[Records from a collection]

-*-

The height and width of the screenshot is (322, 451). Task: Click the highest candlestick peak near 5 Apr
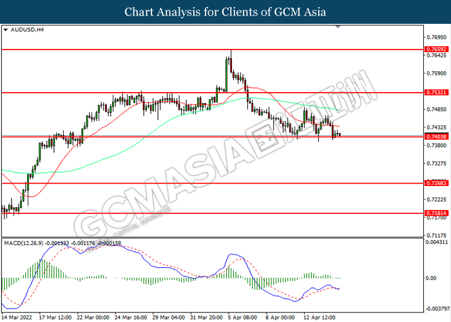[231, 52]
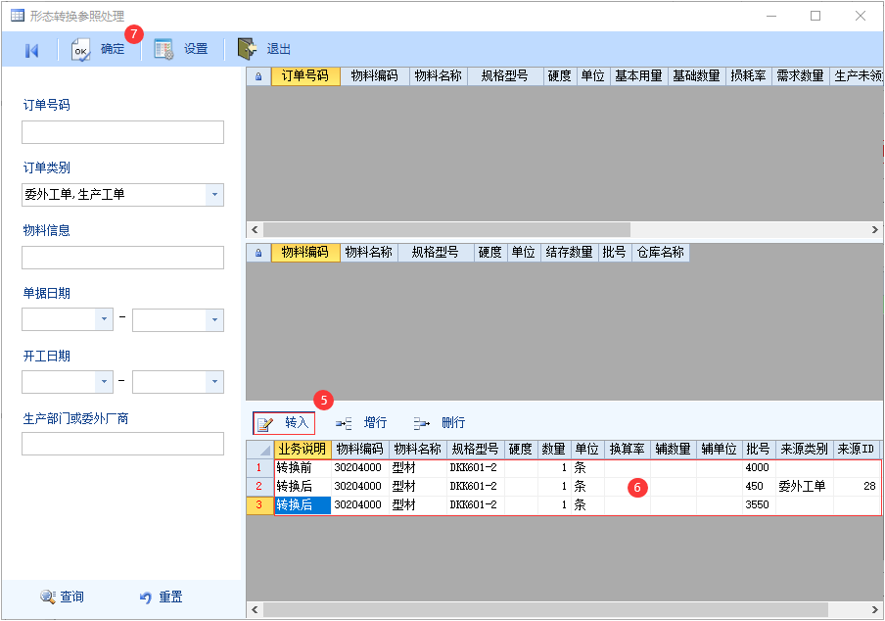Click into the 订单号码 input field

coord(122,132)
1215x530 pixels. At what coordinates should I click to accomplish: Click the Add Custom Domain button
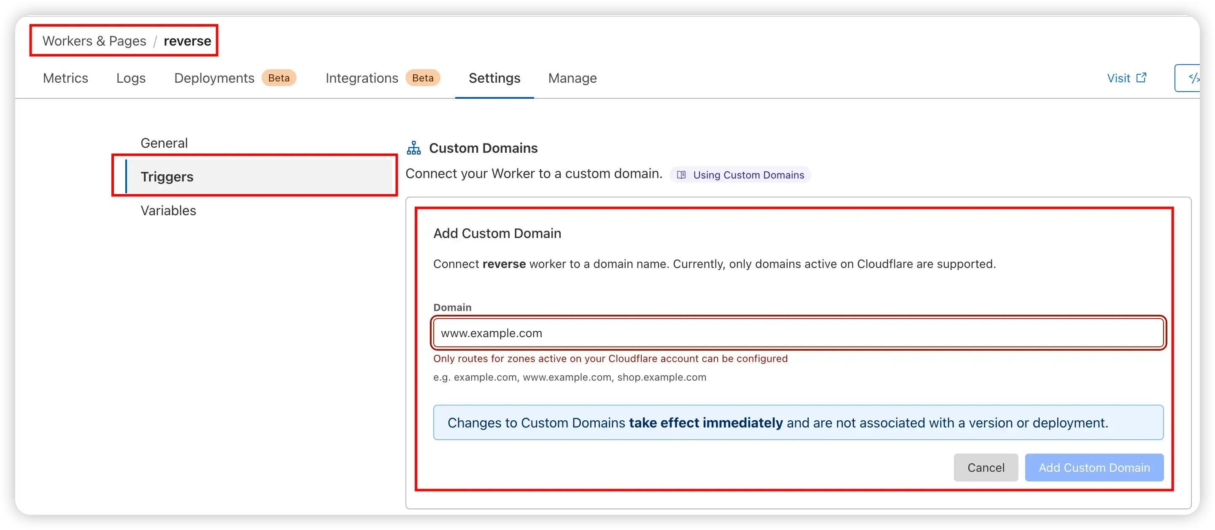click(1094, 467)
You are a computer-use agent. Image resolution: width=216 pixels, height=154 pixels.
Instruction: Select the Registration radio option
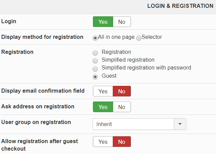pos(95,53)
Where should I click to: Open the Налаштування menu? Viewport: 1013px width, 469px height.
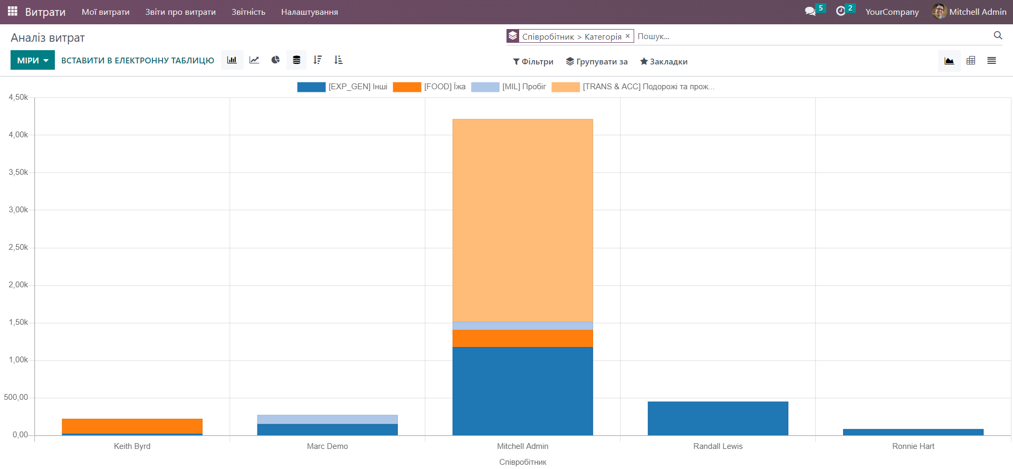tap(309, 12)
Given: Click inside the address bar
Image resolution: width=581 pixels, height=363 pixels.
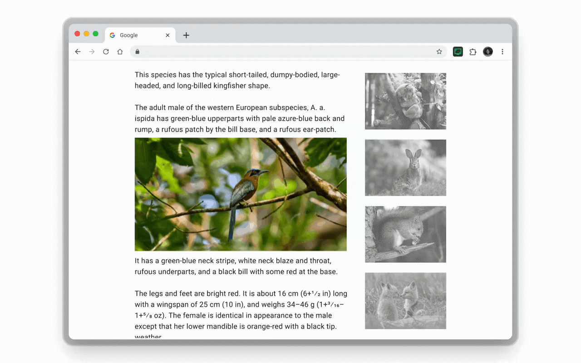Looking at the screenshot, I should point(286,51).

-*-

→ **What the task asks**: Repeat exactly the lines above, from the line containing "Where should I" through the last line of the records, inclusive; omit any pictures.

→ **Finished exercise**:
Where should I click to: Open the Налаштування menu? Viewport: 1013px width, 469px height.
tap(309, 12)
Given: Click inside the address bar
Image resolution: width=581 pixels, height=363 pixels.
Looking at the screenshot, I should point(286,51).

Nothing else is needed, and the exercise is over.